# Problem
Retype every one of these lines without changing anything.

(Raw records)
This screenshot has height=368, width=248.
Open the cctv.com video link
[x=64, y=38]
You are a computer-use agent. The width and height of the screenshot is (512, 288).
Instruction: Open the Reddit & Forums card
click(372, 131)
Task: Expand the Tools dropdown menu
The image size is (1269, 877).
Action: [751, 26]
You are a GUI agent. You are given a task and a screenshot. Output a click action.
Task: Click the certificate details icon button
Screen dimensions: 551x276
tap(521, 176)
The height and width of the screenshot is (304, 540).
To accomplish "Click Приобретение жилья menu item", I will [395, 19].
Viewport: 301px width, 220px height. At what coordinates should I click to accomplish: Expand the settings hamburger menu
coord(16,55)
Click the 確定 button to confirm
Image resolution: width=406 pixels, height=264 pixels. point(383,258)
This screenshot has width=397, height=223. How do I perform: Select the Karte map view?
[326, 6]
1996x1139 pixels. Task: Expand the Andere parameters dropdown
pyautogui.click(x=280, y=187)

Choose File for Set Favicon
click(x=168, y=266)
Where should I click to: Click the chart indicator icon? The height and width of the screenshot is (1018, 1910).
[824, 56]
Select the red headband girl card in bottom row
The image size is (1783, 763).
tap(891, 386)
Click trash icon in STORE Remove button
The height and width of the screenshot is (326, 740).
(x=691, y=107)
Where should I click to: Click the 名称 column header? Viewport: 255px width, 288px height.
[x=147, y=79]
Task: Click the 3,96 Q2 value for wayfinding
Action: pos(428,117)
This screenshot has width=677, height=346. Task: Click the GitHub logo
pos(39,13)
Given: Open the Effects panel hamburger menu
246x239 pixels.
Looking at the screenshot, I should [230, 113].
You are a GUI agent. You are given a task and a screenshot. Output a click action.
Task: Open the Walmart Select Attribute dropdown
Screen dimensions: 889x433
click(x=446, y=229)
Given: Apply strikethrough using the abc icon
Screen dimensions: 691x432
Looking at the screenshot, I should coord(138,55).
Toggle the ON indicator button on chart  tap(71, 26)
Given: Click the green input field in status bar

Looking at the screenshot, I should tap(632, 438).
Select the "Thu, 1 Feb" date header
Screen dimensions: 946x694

# Task response
This screenshot has height=368, width=248.
Open the cctv.com video link
[x=64, y=38]
You are a computer-use agent. The width and height of the screenshot is (512, 288).
Instruction: Open the Reddit & Forums card
click(372, 131)
Task: Expand the Tools dropdown menu
The image size is (1269, 877).
Action: [751, 26]
You are a GUI agent. You are given a task and a screenshot. Output a click action.
Task: Click the certificate details icon button
Screen dimensions: 551x276
tap(521, 176)
The height and width of the screenshot is (304, 540).
To accomplish "Click Приобретение жилья menu item", I will [395, 19].
Viewport: 301px width, 220px height. At what coordinates should I click to accomplish: Expand the settings hamburger menu
coord(16,55)
Click the 確定 button to confirm
Image resolution: width=406 pixels, height=264 pixels. point(383,258)
This screenshot has width=397, height=223. How do I perform: Select the Karte map view?
[326, 6]
1996x1139 pixels. Task: Expand the Andere parameters dropdown
pyautogui.click(x=280, y=187)

Choose File for Set Favicon
click(x=168, y=266)
Where should I click to: Click the chart indicator icon? The height and width of the screenshot is (1018, 1910).
[824, 56]
Select the red headband girl card in bottom row
The image size is (1783, 763).
tap(891, 386)
Click trash icon in STORE Remove button
The height and width of the screenshot is (326, 740).
(x=691, y=107)
Where should I click to: Click the 名称 column header? Viewport: 255px width, 288px height.
[x=147, y=79]
Task: Click the 3,96 Q2 value for wayfinding
Action: pos(428,117)
This screenshot has width=677, height=346. Task: Click the GitHub logo
pos(39,13)
Given: Open the Effects panel hamburger menu
246x239 pixels.
Looking at the screenshot, I should [230, 113].
You are a GUI agent. You are given a task and a screenshot. Output a click action.
Task: Open the Walmart Select Attribute dropdown
Screen dimensions: 889x433
click(x=446, y=229)
Given: Apply strikethrough using the abc icon
Screen dimensions: 691x432
Looking at the screenshot, I should coord(138,55).
Toggle the ON indicator button on chart  tap(71, 26)
Given: Click the green input field in status bar

Looking at the screenshot, I should tap(632, 438).
Select the "Thu, 1 Feb" date header
Screen dimensions: 946x694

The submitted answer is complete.